La Haye (Pays-Bas), 24 août 2005 – Les élevages biologiques aux Pays-Bas se sentent menacés depuis la décision gouvernementale d’enfermer les volailles pour parer à une éventuelle expansion de la grippe aviaire, et envisagent de saisir la justice.

« L’obligation d’enfermer les poulets menace les élevages biologiques, qui pourtant sont l’avenir du secteur », selon Marianne Thieme, directrice de la fondation de protection des animaux « Wakker Dier » (Animal éveillé), rappelant une directive européenne qui interdit l’élevage en batteries au sein de l’UE d’ici 2012.

« Plusieurs scientifiques doutent de la menace que les oiseaux migrateurs amènent la grippe aviaire aux Pays-Bas », ajoute-t-elle, réfutant un des principaux arguments des autorités néerlandaises.

« La véritable menace, c’est les transports entre les élevages, mais surtout les avions qui reviennent des régions touchées. Dieu sait ce que les gens traînent à leurs souliers », poursuit-elle.

Pour Mme Thieme, l’obligation d’enfermer les volailles est une mesure discriminatoire contre les élevages biologiques, « qui provoque la souffrance des animaux et est fondée sur des informations fausses ».

Aussi, la fondation qu’elle préside envisage de demander en référé la levée de cette décision.

Pour adoucir la mesure d’enfermement, le gouvernement a décidé que les éleveurs biologiques garderaient leur label de qualité et pourraient maintenir leurs prix supérieurs au marché.

Selon les calculs de la « Platform Biologica » qui défend les intérêts des élevages biologiques, le coût moyen pour les entreprises qui doivent bâtir des abris avoisine les 200 000 euros.

Pour Jan Odink, ancien secrétaire d’Etat à l’Agriculture et président de NEPLUVI, le syndicat des élevages industriels, ce calcul est faux.

« Les volailles doivent être à l’abris. Il suffit donc d’une clôture pour empêcher les oiseaux migrateurs d’y pénétrer, et d’une toile de tente au dessus pour que les fientes n’atteignent pas les gallinacés », dit-il.

Mais les défenseurs des élevages biologiques rappellent qu’outre les enclos, ils doivent également modifier l’alimentation des volailles et trouver un moyen de distraire les oiseaux de leur tendance au cannibalisme.

« Les poules en batterie ont le bec coupé, pour éviter qu’elles ne se battent. Ce n’est pas le cas des poulets des élevages biologiques, qui ont besoin de leur bec.
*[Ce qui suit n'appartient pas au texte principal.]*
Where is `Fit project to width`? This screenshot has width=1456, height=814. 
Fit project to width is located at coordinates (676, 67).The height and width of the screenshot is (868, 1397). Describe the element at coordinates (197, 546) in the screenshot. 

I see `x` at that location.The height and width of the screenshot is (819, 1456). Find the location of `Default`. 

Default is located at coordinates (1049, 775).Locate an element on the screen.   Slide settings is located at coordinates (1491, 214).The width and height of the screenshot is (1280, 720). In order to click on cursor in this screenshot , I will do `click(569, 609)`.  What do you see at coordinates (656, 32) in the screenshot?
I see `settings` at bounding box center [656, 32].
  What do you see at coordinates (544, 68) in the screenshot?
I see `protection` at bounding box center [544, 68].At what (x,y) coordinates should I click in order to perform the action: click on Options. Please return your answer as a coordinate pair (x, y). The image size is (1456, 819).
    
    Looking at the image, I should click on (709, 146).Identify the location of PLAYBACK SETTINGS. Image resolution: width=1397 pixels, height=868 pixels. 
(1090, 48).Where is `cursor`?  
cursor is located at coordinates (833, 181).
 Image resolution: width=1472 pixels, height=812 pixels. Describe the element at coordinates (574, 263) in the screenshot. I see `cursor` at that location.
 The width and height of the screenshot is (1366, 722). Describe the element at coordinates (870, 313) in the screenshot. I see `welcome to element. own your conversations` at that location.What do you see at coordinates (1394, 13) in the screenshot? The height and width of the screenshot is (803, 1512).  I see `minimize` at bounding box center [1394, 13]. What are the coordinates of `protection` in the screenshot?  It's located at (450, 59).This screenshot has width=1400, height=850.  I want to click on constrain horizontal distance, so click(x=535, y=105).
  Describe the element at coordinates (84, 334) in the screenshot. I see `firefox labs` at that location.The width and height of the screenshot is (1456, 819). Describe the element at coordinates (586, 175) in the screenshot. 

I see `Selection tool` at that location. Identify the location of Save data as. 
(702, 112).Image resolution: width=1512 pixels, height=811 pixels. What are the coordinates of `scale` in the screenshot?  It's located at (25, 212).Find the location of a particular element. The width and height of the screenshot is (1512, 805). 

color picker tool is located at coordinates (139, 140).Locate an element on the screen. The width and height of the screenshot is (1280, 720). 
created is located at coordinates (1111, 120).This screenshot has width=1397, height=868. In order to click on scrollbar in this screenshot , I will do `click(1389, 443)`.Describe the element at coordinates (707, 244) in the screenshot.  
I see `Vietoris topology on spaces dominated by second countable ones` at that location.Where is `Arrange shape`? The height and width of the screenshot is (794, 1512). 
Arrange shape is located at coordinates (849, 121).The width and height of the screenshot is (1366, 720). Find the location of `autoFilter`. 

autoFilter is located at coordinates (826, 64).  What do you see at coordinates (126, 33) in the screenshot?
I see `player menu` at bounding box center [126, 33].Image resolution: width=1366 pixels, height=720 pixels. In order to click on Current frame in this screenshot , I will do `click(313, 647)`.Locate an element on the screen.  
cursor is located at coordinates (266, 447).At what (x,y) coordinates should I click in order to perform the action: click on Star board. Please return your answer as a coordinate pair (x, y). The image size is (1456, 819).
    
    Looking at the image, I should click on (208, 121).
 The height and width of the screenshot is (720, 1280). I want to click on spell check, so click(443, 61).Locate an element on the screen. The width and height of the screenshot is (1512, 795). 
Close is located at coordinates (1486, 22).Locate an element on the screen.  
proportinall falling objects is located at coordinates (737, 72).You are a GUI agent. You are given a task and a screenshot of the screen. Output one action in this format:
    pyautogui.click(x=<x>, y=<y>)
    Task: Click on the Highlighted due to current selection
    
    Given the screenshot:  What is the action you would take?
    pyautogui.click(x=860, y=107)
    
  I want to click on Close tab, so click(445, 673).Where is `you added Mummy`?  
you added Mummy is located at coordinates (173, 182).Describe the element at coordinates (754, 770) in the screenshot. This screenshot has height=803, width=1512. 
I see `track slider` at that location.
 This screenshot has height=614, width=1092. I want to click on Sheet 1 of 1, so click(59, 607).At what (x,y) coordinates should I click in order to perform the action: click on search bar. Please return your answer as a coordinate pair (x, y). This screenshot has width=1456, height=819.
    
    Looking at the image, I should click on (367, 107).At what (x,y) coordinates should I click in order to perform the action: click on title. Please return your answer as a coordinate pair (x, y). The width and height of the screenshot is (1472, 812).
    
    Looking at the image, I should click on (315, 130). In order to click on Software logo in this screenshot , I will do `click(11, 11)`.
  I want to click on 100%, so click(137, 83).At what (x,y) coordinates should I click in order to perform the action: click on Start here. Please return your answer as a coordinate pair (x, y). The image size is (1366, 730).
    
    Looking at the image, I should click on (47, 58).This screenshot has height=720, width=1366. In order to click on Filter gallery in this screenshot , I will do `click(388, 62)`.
Lorsque ces animaux sont enfermés, ils faut les distraire, sans quoi il voient en leur voisins une proie » à manger, explique Mme Thieme.

M. Odink reconnaît ce problème, mais il estime que les intérêts des élevages biologiques ne font pas le poids face à l’importance de l’élevage industriel.

Près de 100 millions de volailles (poulets, poussins, canards, dindes,…) sont élevées aux Pays-Bas. Quelque quatre millions courent en semi-liberté, disposant d’un espace restreint à l’air libre à côté de l’abris auquel ils sont pour l’instant condamnés.

Environ un million de poulets seulement sont élevés dans des élevages « biologiques », c’est à dire courant librement et disposant d’espace et de nourriture totalement naturelle. Leurs abris se limitent à un espace pour la ponte et pour passer la nuit.

L’élevage industriel génère un chiffre d’affaires annuel de 5 milliards d’euros. En comparaison, les 10,3 millions de chiffre d’affaires du secteur biologique ne pèsent pas lourd.

« Si l’enfermement se prolonge avec la migration de printemps des oiseaux, cela signifiera la fin des élevages biologiques », a déclaré à l’agence ANP un éleveur, qui, pour « ne pas voir cela » a apporté ses poulets à l’abattoir, et a mis la clé sous le paillasson.